== ZU ERLEDIGEN ==
Schreibe den folgenden Text über Schallplattenhüllen im Anschluss an seinen letzten Satz weiter.

== TEXTAUSZUG ==
%%

Cover

 Die Schallplattenhülle, das Cover

Der POP-Kosmos besteht aus  1. Pose, 2. Bildern, 3. Musik. Das Cover der LP konstruiert Bedeutung: Es zeigt, was man zu hören bekommt. Ein Cover betrachten heißt, Bilder zu lesen: symbolisch, metaphorisch, assoziativ. Die Deutung des Covers analysiert im besten Fall die Pose der Band und ihre Positon im Zeitgeist.

Das Cover verhüllt die Schallplatte. Die LP lebt von der Ambivalenz zwischen außen und innen, zwischen dem Sichtbaren und dem Verdeckten, zwischen Cover und Undercover. Die australische Band APRIL WINE verrückt auf ihrem Debut die Cover-Logik mit einem Trompe-l’œil. Das Innen des Vinyls wird zum Außen der Hülle: ein selbstreflexives Cover.

Ein Klick auf das Cover und Sie erfahren mehr.
Und wer lieber hört als liest, mag den YouTube-Kanal „Cover 72“ verfolgen. Bisher liegen dort:

Intro: https://www.youtube.com/watch?v=xjkP-O_NWNE
Janus: https://www.youtube.com/watch?v=ckqaxWaGqdQ
Natur/Kultur: https://youtu.be/NmlKS3uDpZc

 

 

 

1972 ist das Jahr der Gimmix-Cover. Eine haptische Ästhetik begleitet die akustische. Die Platte auf den Teller legen, die Anlage aufdrehen, Ohren beschallen und zugleich basteln, entfalten, aufklappen. Es ist eine spielerische Welt in der synästhetischen Analogie von Hören, Sehen und Fühlen.

%%

== DATENBLOCK ==
%%

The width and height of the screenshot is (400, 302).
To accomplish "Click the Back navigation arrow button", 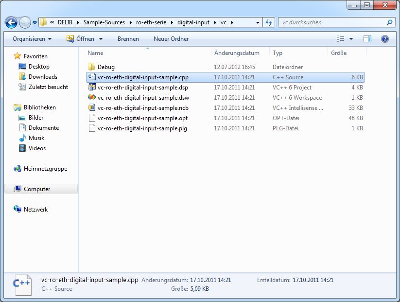I will (11, 22).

%%

== ERGEBNIS ==
 

 

Für Arnold Gehlen ist „der Mensch von Natur ein Kulturwesen“. Kultur verwandelt ein tierisches Mängelwesen in einen Menschen. Selbstgeschaffene künstliche, künstlerische Welten stabilisieren seinen Ausstieg aus der Natur, indem sie eine „zweite Natur“ erfinden. Die Evolution des Menschen überschreitet die Schwelle des magischen Kreises in eine höhere Sphäre.

Jedoch bleibt der Antagonismus zur Natur eine permanente Herausforderung. Kulturelle Produkte müssen immer wieder für die Selbstversicherung des Menschen sorgen, sollen einen Rückfall in die Natur, in seine tierische Vergangenheit verhindern. Pop-Musik bietet eine Einheit von Sound und Bild, von akustischen und optischen Erfahrungen. Nicht nur tierisch schreiende Gitarren, entgrenzende Klangwelten, auch Bildwelten rühren an der Grenze zwischen Kultur und Natur.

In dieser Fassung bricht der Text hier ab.